KENDARI – Keluarga terdakwa BDM, kasus dugaan pencabulan anak, menggelar demo di Kantor Pengadilan Negeri (PN) Kendari, Sulawesi Tenggara (Sultra), Jumat, 28 November 2025. Mereka mempertanyakan perkara kerabat mereka yang diduga menjadi korban kriminalisasi aparat penegak hukum (APH).
“Kami duga ini merupakan peradilan sesat yang dipenuhi dengan rekayasa,” ucap orator massa aksi, Agusalim.
Ia menegaskan, dugaan rekayasa perkara dapat dilihat mulai dari penyembunyian hasil visum hingga keterangan saksi yang berubah-ubah.
Kejanggalan pertama adalah hasil visum, kejadian pada 21 November 2025, visum dilakukan keesokan harinya, 22 November 2024. Kepolisian sempat menyatakan adanya bukti visum yang menguatkan tuduhan tapi anehnya di persidangan itu tidak pernah dimunculkan hasil visum.
Permintaan tim kuasa hukum kepada majelis hakim untuk menghadirkan hasil mengisahkan ahli atau bukti baru untuk menjernihkan perkara.

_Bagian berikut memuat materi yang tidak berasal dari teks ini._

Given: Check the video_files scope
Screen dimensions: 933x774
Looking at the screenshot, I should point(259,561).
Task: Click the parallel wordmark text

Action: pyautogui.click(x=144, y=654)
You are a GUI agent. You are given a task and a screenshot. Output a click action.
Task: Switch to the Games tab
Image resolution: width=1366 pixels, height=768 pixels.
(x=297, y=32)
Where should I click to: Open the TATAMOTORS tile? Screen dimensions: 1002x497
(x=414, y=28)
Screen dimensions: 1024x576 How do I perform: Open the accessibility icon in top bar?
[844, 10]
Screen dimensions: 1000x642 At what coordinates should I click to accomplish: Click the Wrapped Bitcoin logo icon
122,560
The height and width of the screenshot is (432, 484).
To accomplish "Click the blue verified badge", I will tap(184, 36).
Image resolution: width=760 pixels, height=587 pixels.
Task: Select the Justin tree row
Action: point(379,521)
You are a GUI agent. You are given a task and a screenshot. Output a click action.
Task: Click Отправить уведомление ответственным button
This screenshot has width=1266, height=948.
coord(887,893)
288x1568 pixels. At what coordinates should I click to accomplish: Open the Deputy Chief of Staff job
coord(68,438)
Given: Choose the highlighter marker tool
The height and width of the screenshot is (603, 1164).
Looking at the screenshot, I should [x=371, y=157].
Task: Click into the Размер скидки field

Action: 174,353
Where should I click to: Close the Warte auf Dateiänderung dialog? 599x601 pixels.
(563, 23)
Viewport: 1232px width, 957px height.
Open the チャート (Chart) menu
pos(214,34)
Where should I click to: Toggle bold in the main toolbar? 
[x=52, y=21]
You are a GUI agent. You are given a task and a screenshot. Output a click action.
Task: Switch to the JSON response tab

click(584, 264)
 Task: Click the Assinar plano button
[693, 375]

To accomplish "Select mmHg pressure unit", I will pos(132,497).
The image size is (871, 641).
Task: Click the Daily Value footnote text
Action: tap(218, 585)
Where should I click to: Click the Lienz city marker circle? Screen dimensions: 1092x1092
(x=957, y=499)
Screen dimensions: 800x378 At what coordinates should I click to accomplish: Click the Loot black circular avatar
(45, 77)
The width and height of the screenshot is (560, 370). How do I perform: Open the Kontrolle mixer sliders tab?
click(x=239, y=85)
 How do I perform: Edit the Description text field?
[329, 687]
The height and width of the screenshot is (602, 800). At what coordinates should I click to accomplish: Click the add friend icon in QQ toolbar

Kejanggalan kedua, keterangan saksi anak atau korban yang berubah. Dalam Berita Acara Pemeriksaan (BAP) kepolisian, anak tersebut tidak pernah menyatakan merasakan tonjolan keras atau melihat terdakwa membuka resleting celana. Namun, di persidangan, keterangan tersebut tiba-tiba muncul.
Kejanggalan ketiga adalah mengenai barang bukti pakaian anak yang tidak pernah disita penyidik di awal kasus. Nanti di persidangan baru datang dibawa pakaiannya, sehingga barang bukti itu tidak diketahui disita dari siapa dan apakah benar ada hubungannya dengan perkara.
“Kami menduga bahwa ada indikasi kuat keterlibatan APH yang memiliki kedekatan dengan keluarga korban yang coba untuk mengatur perkara ini,” tegasnya.
Dengan begitu, berdasarkan adanya indikasi rekayasa perkara, keluarga terdakwa meminta Ketua PN Kendari dan Majelis Hakim untuk melanjutkan pemeriksaan perkara berdasarkan pasal 182 ayat (2) KUHAP.
“Kami meminta dihadirkan bukti visum dan dokter forensik yang melakukan visum dan menghadirkan saksi verbalisan penyidik yang memeriksa perkara ini,” jelasnya.
Kemudian, mereka juga meminta agar dilakukan pemeriksaan terhadap polisi yang menangani laporan korban, Jaksa Penuntut Umum (JPU), dan Majelis Hakim atas dugaan pelanggaran prosedur dan pelanggaran etik.